All of the records below are to be printed exactly; the pictures are to be left out.

══════

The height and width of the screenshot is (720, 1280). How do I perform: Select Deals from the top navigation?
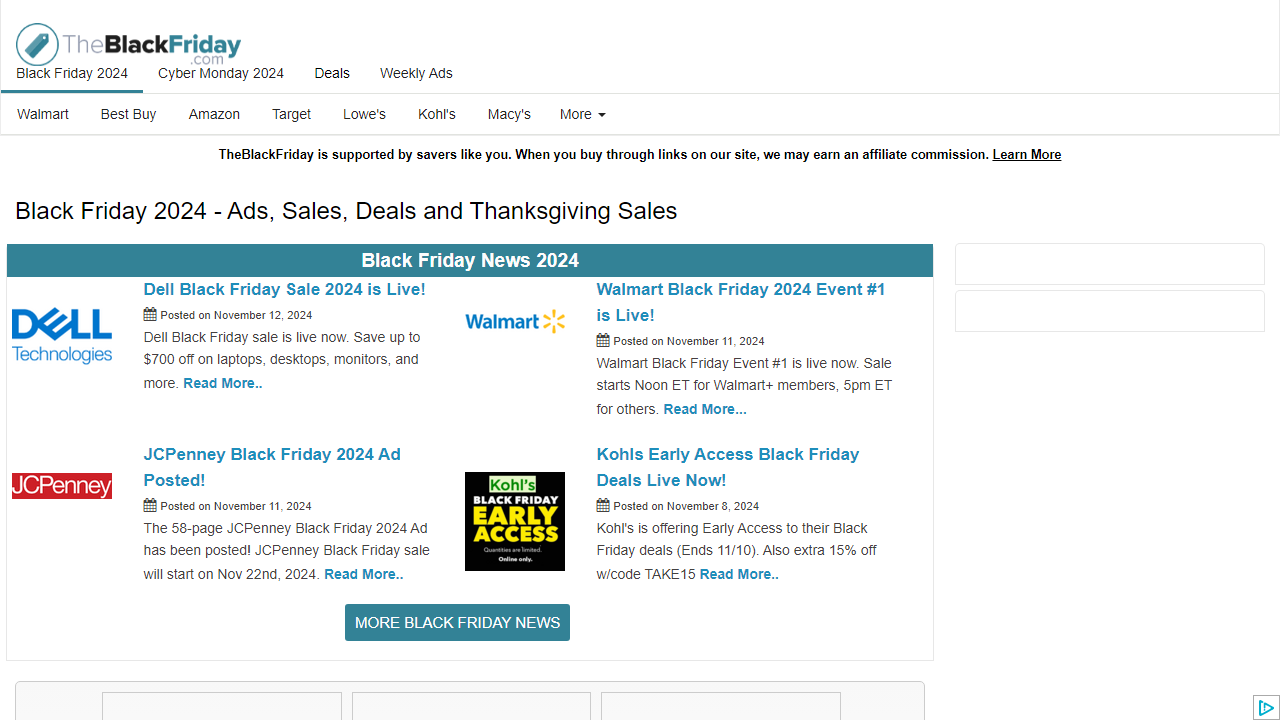[x=331, y=73]
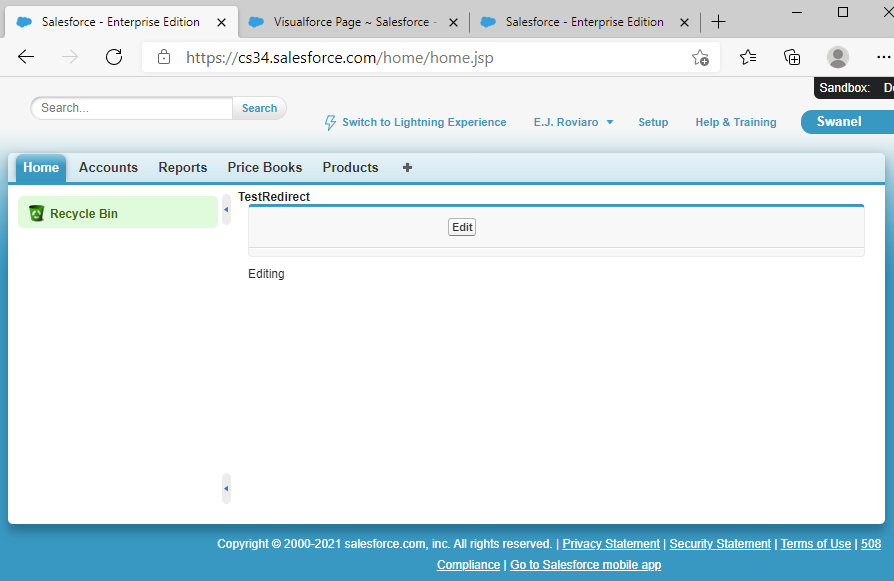Click the plus icon for All Tabs
The width and height of the screenshot is (894, 581).
pyautogui.click(x=407, y=167)
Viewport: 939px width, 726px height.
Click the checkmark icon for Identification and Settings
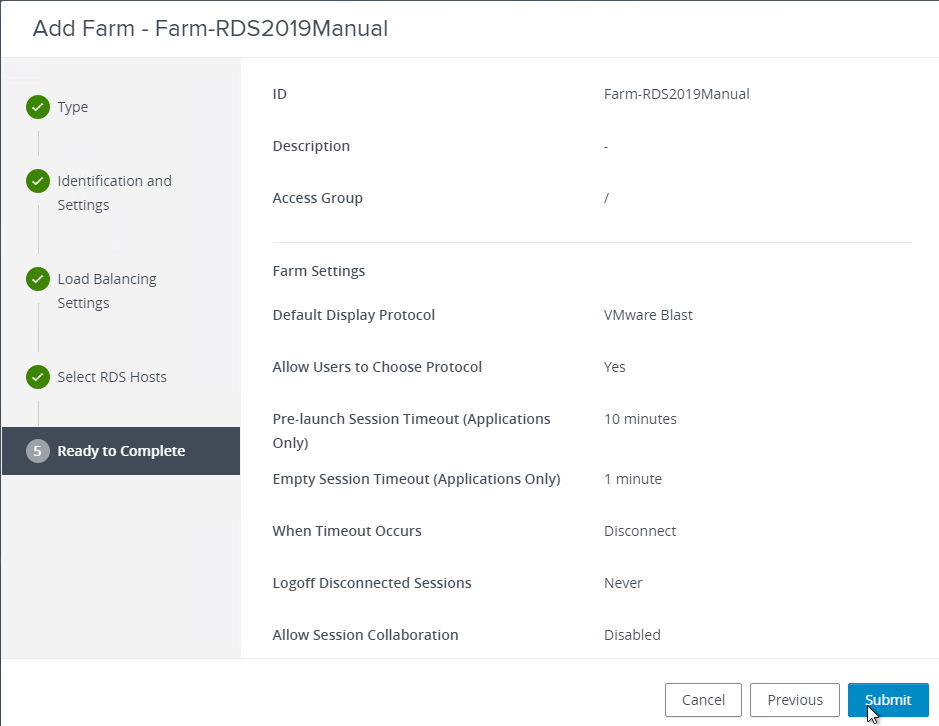tap(38, 181)
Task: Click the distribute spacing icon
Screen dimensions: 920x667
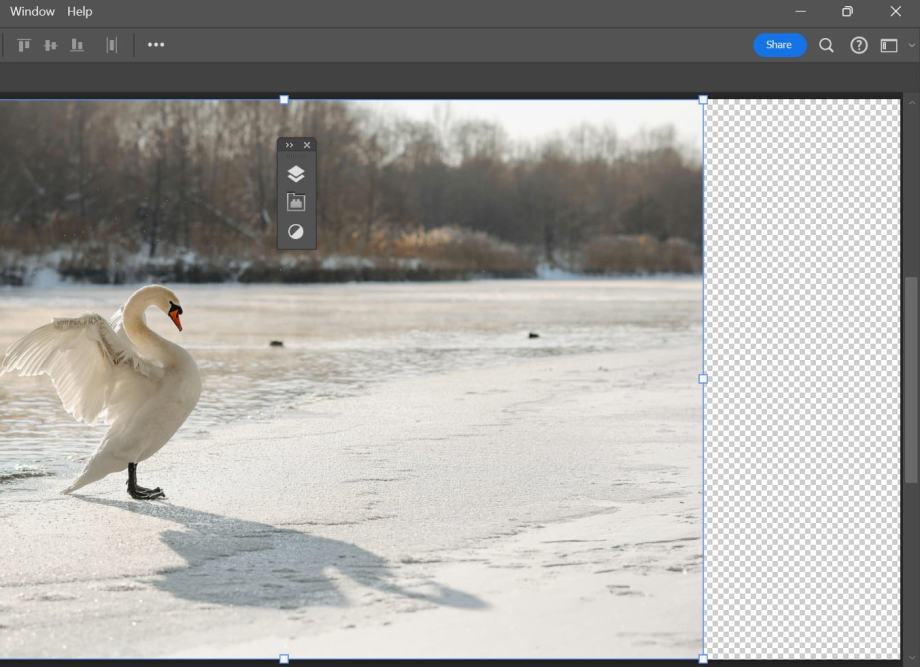Action: [112, 45]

══════

-- RESULT OF THE EXERCISE --
The height and width of the screenshot is (720, 1280). How do I perform: Select Deals from the top navigation?
[x=331, y=73]
Click the plus icon for All Tabs
The width and height of the screenshot is (894, 581).
pyautogui.click(x=407, y=167)
Viewport: 939px width, 726px height.
Click the checkmark icon for Identification and Settings
tap(38, 181)
Task: Click the distribute spacing icon
Screen dimensions: 920x667
Action: [112, 45]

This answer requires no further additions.